The host system used for cross-compiling etc is Fatdog64 622 (x86_64 system). 32-bit SFS is required as some of the tools only run on 32-bit platform, as well as the devx package.
Why Mele is an ideal development platform for me:
- Batteries included - comes with nice case, remote, power supply, etc.
The only thing I need to buy was HDMI cable. - Boots from SD Card.
This makes "flashing" as easy as saving a file to SD Card (or at most,
using
dd
). Also, it means that it is practically un-brickable. - USB ports: instant expansion of fast storage with portable harddisk for
data and swap memory.
It also means conventional keyboard and mouse access. - Wifi / Ethernet built-in: instant network access.
- Supports HDMI and VGA.
- Memory size and CPU speeds are not ridiculously low - the system is capable of native compiling.
- Low cost!
References
FAQ
Question : Will this work on my Rasberry Pi / BeagleBone / Cubieboard / etc, etc?
Answer : Most probably not. It may work with Cubieboard if it uses the same SoC as my dev system (A10) by changing the script.bin, but for others it will not. Others uses complete different SoCs and require different kernels altogether for them to boot.
In fact, this is a major headache for anyone who would like to jump to ARM platform - unlike PC platform which is more or less homogeneous, ARM platforms (notice the plural) are very diverse in terms of instruction sets (ARMv5, ARMv6, ARMv7, ARMv8, ...), on-board hardware configuration (depending on the SoC and board makers), RAM, CPU speed, etc. It is unlikely that one can provide a one-size fits all distribution like what you are used to in the PC desktop world.
And this is just at the operating system, if you consider what we need to do to handle conventional keyboard/mouse inputs, touchscreens, voice inputs ... wondering why Android is popular with hardware manufacturers? (Hint: what do you need for Android to boot on your shiny new tablet?)

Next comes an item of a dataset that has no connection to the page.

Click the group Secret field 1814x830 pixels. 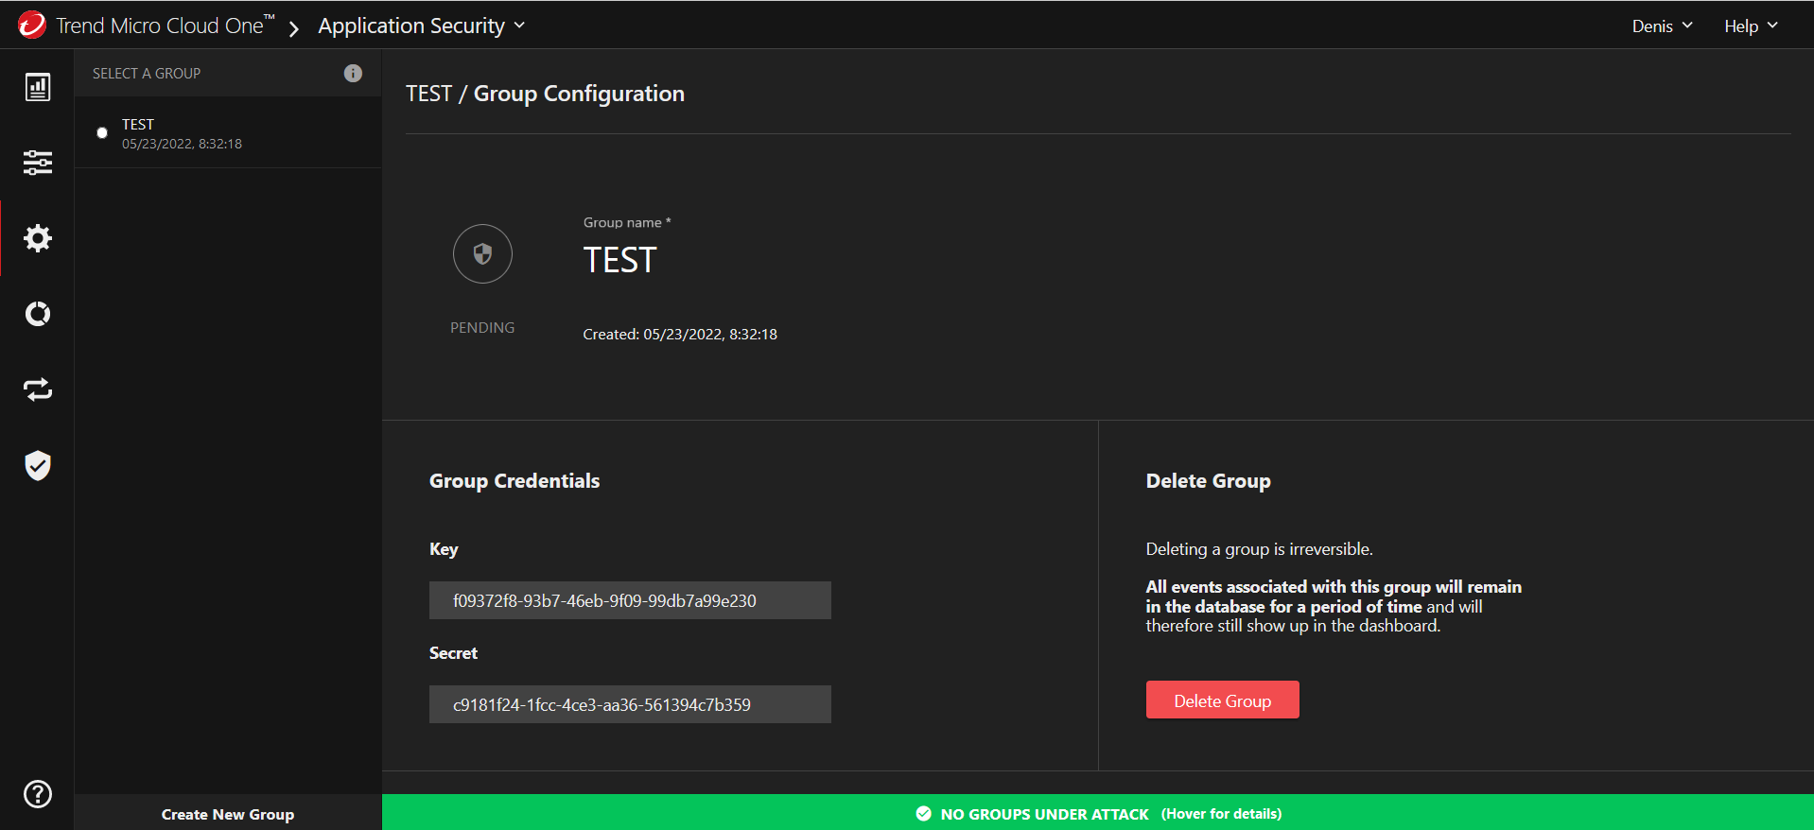[630, 704]
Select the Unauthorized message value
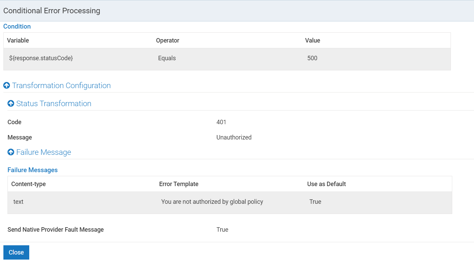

Question : So what good is the experiment for?
Answer : Once you know what's involved to get one system to boot, you can easily replicate the steps to build the software to boot other systems (provided that the hardware details is available).
Also, while the kernels and the drivers aren't compatible, the user-space apps (applications, tools) most likey are. So you can take, for example, Gnumeric from my build and use it on other ARM platforms that supports ARMv7 with FPU (e.g. BeagleBone Black) and it should work.
Question : Can you port FatdogArm to this board/tablet/settop box/gadget that I have here?
Answer : General answer:
- Is the Linux kernel and boot-loader available for that platform
(in another words: is there a complete, open Board Support Package (BSP)
for your board)?
- Is there a way to program your board that doesn't involve flashing its
NAND using proprietary operating system (Windows) software or JTAG or
PROM programmer?
- Is your board unbrickable?
- Lastly - do you have a sample hardware you can send to me for development and testing?
If the answer to all these questions are yes, then the answer is may be .
If you don't have the BSP then don't bother. I don't do reverse engineering, well not anymore. Looking at disassembly and machine codes trying to figure out what the hardware is doing, no longer interests me.